Reynolds’ performance on Iowa Press was almost an exact repeat of her performance at a press conference in December. On that occasion, she was being asked about King tweeting: “Diversity is not our strength. Hungarian Prime Minister Victor Orban, ‘Mixing cultures will not lead to a higher quality of life but a lower one.’”
“I have a lot of co-chairs that have signed up to participate in our campaign,” Reynolds told reporters at the press conference. She added, “I’m not going to agree with everything that they have to say and I can certainly make it known when I don’t agree with a comment that they made, but I also want to be able to work with them on really important issues for Iowans.”
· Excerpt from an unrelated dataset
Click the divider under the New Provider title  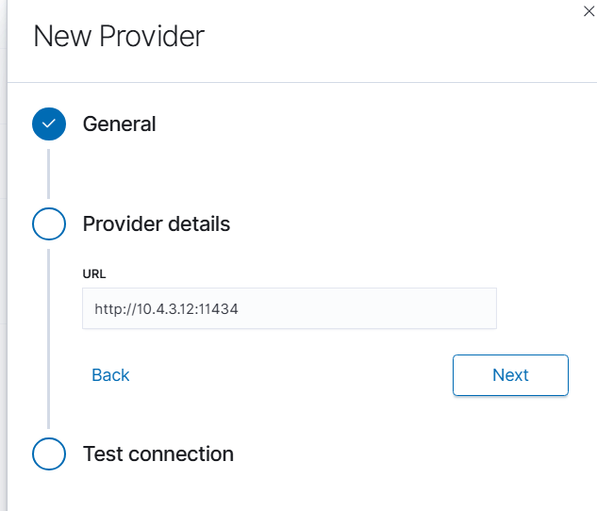(x=302, y=82)
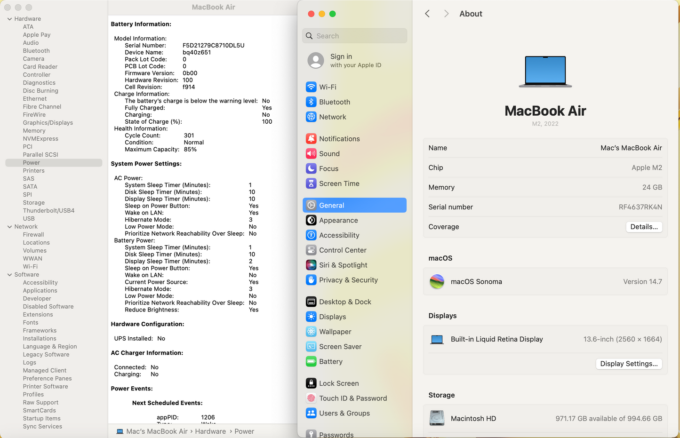Collapse the Software tree section
Image resolution: width=680 pixels, height=438 pixels.
(9, 275)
When reporters continued to ask King-related questions, Reynolds said she disagreed with King and that “diversity has made this state and this country stronger.” But asked whether King’s comment was racist, Reynolds replied with a long, rambling answer that suggested addressing whether the comment was racist might interfere with her attempts to improve the economy in Iowa, as well as somehow jeopardizing federal tax reform efforts.
On Iowa Press, Radio Iowa’s O. Kay Henderson followed Pfannenstiel’s question with a specific question about King saying on Friday that he doesn’t want Somali Muslim immigrants working in Iowa meat-packing plants.
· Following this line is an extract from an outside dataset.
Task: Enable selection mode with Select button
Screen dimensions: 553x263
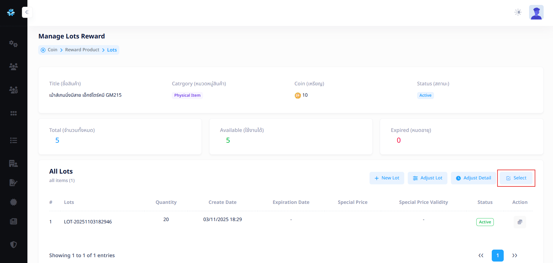Action: point(516,178)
“So as long as they’re preparing this pork for infidels, it helps send them to hell and it must make Allah happy,” King told Breitbart Radio. He finished by saying, “I don’t want people doing my pork that won’t eat it, let alone hope I go to hell for eating pork chops.”
Henderson asked Reynolds, “Do you have the same concern?”
“I don’t. I don’t agree with it. This would be one of those situations, one of the comments that he’d made that I absolutely don’t agree with,” Reynolds said. “And so, someone needs to ask him about that.”
David Yepsen, the host of the Iowa Public Television show, then asked Reynolds if King is “giving Iowa a bad name as a place to locate a business. Do you think it’s hurting Iowa’s economic development?”
Reynolds began her answer with a long, “Noooooo.” She then pivoted into a version of her stump speech about how vibrant the Iowa economy is. After her answer came to a close, the panel moved onto other topics.
It wasn’t so long ago that Reynolds was happy to embrace King. Introducing him as a campaign co-chair at her first election fundraiser in September — the same event where she called Iowa liberals “unhinged” — Reynolds said, “Congressman King. Defender of freedom, our conservative values, candid, independent, principled. You never have to question where that congressman stands.”
Reynolds partially owes her position as governor to King’s support. At the 2010 Iowa Republican Party convention, the more conservative members of the party were pushing Terry Branstad to choose longtime rightwing activist Bob Vander Plaats as lieutenant governor. But King, who is very influential with that wing of the state GOP, threw his support behind Reynolds, and was the party member who officially nominated Reynolds as Branstad’s running mate.
“We put on the same jersey today because we’re pulling together as a team,” King told the convention.
Although Reynolds has avoided repudiating King or removing him as a campaign co-chair, it seems unlikely she’ll being using that jersey metaphor anytime soon.